直接提取试剂首选乙腈，其溶解强度大、黏度系数低，可有效沉淀蛋白。甲醇、丙酮因蛋白沉淀效果差、提取液杂质含量高而不常用。生物样品大多含有一定水分，有机溶剂提取时一般加入无水Na2SO4来促进盐析和提高回收率。乙腈、甲醇中混入少量的磷酸、盐酸、乙酸、三氯乙酸、氢氧化钠、氨水等对QNs具有良好的组织渗透性、脱蛋白质和释放药物作用，可大幅度提高回收率，是QNs残留分析常用的提取方法。用酸化乙腈提取时一般也加入5～30g的无水Na2SO4(以5g样品计)。Bailac等[21]曾比较了二氯甲烷和酸化乙腈V(0.3%磷酸):V(乙腈)=25:75 2种提取剂对鸡肉中QNs的提取效果，发现虽然使用二氯甲烷提取的样品杂质少，但使用酸化乙腈提取的样品分析时间短，检出限低。有机溶剂中添加酸或碱的浓度、种类和比例对样品提取效率均有较大影响。施冰等[22]分析鱼肉等组织时研究了乙腈和0.1%甲酸的比例对去除蛋白效果的影响：当乙腈含量低于50%时，蛋白质不易沉淀，提取液离心无法澄清；乙腈含量提高，去除蛋白的能力增强；乙腈和0.1%甲酸体积比为80:20时的提取效果好于乙腈和冰乙酸体积比为100:1时。刘莉莉[23]考察了不同配比的磷酸-乙腈对草鱼体内蛋白去除和QNs提取效果的影响，最终确定磷酸和乙腈体积比为25:75时为最佳条件。Posyniak等[24]研究了不同比例的乙腈-三氯乙酸(TCA)对鸡肉中恩诺沙星、环丙沙星、二氟沙星、沙拉沙星4种药物的提取效率，研究表明5% TCA和乙腈的比例为8:2或7:3时，4种QNs的回收率最高(高于80%)，9:1时最低(低于75%)；保持TCA和乙腈的比例为8:2不变，研究了不同浓度的TCA溶液对脱蛋白的效果，最后确定10% TCA和乙腈比例为8:2时，具有最好的回收率和脱蛋白效果。

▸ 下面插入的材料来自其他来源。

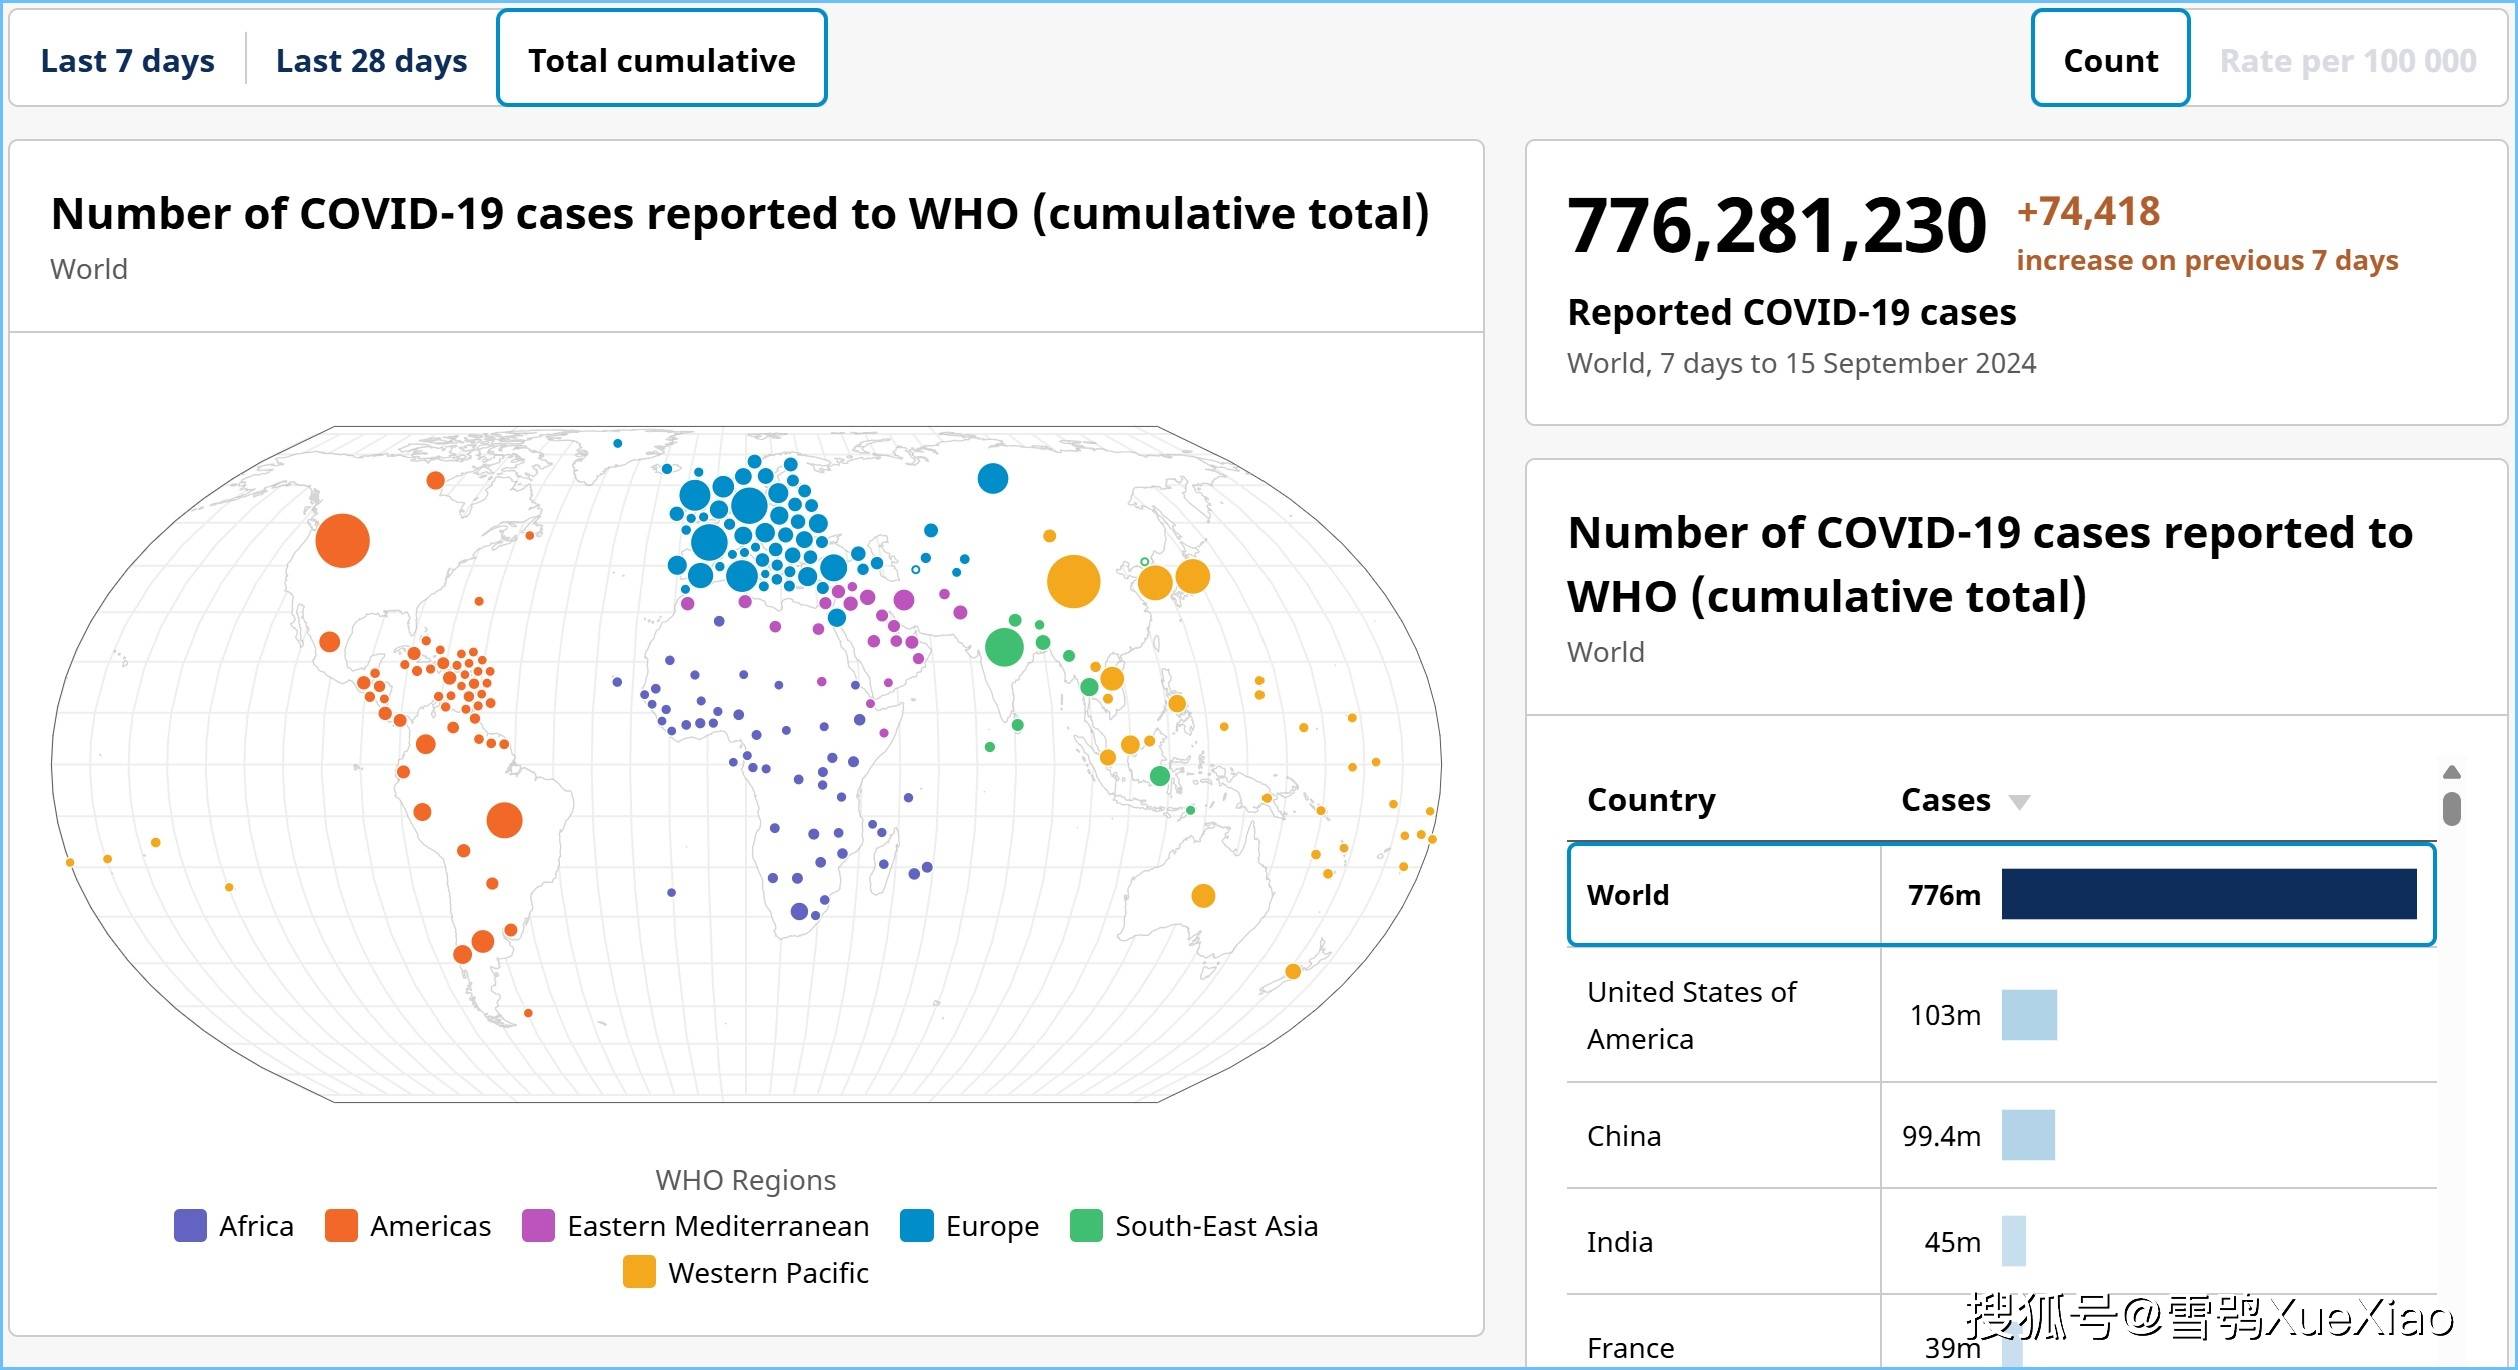Toggle the Eastern Mediterranean legend item
Viewport: 2518px width, 1370px height.
point(538,1226)
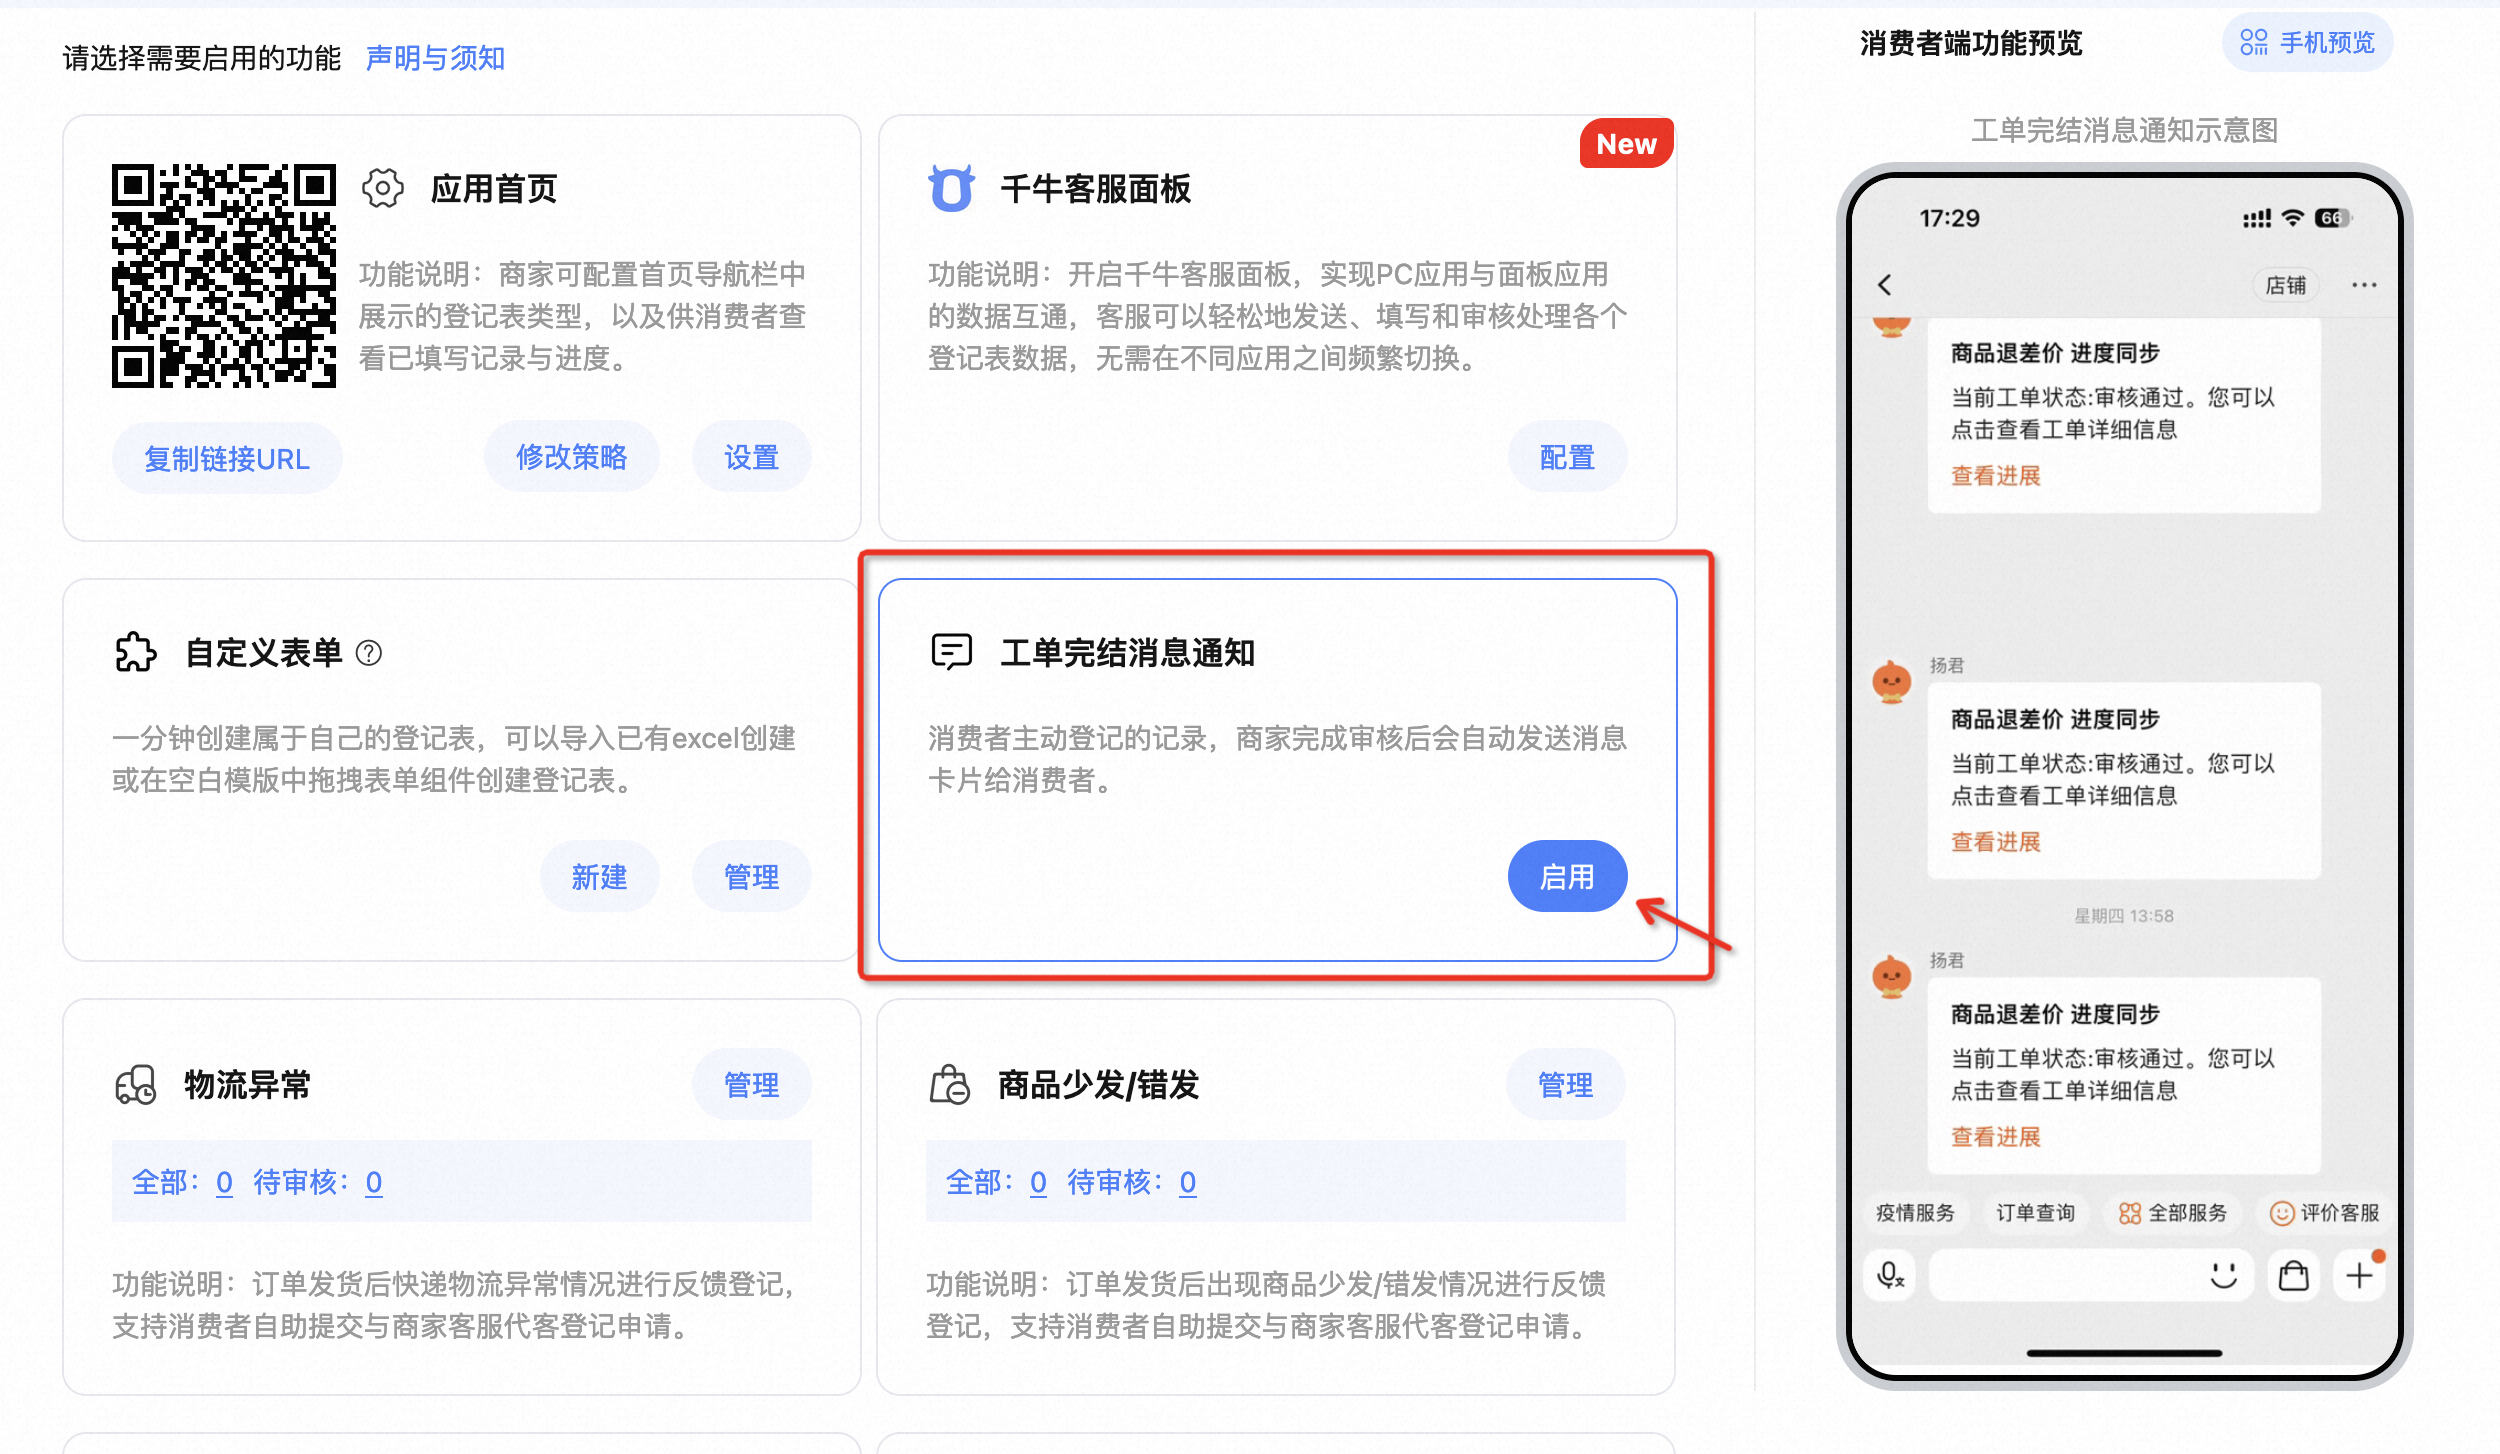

很多研究者也使用缓冲溶液作为提取剂。如董琳琳等[25]用不同pH值的磷酸二氢钾缓冲溶液匀浆提取了鸡的肌肉、皮脂、肝和肾4种组织中的4种QNs残留；赵思俊等[26]用pH7.0的0.01mol/L的磷酸盐缓冲液提取鸡肉和猪肉中的7种QNs残留；刘媛[27]、林玲[28]等分别用pH7.0的磷酸盐缓冲液提取了禽蛋中的QNs残留。

1.2 提取量和提取方式

提取时一般取1～5g样品，每1g样品约需用5～10mL的提取液，多次重复提取。提取过程采用高速匀质、机械振荡或超声。Hermo等[29]引进微波辅助提取(MAE)技术提取猪肉中的QNs，提取后的样品比常规方法含有的干扰物质更少，且快速简单，适用于分析大量样品。

2 样品净化

目前QNs的净化方法主要为液-液萃取(LLE)和固相萃取(SPE)，具体实验中需依据样品基质和提取溶剂选择适宜的净化方法。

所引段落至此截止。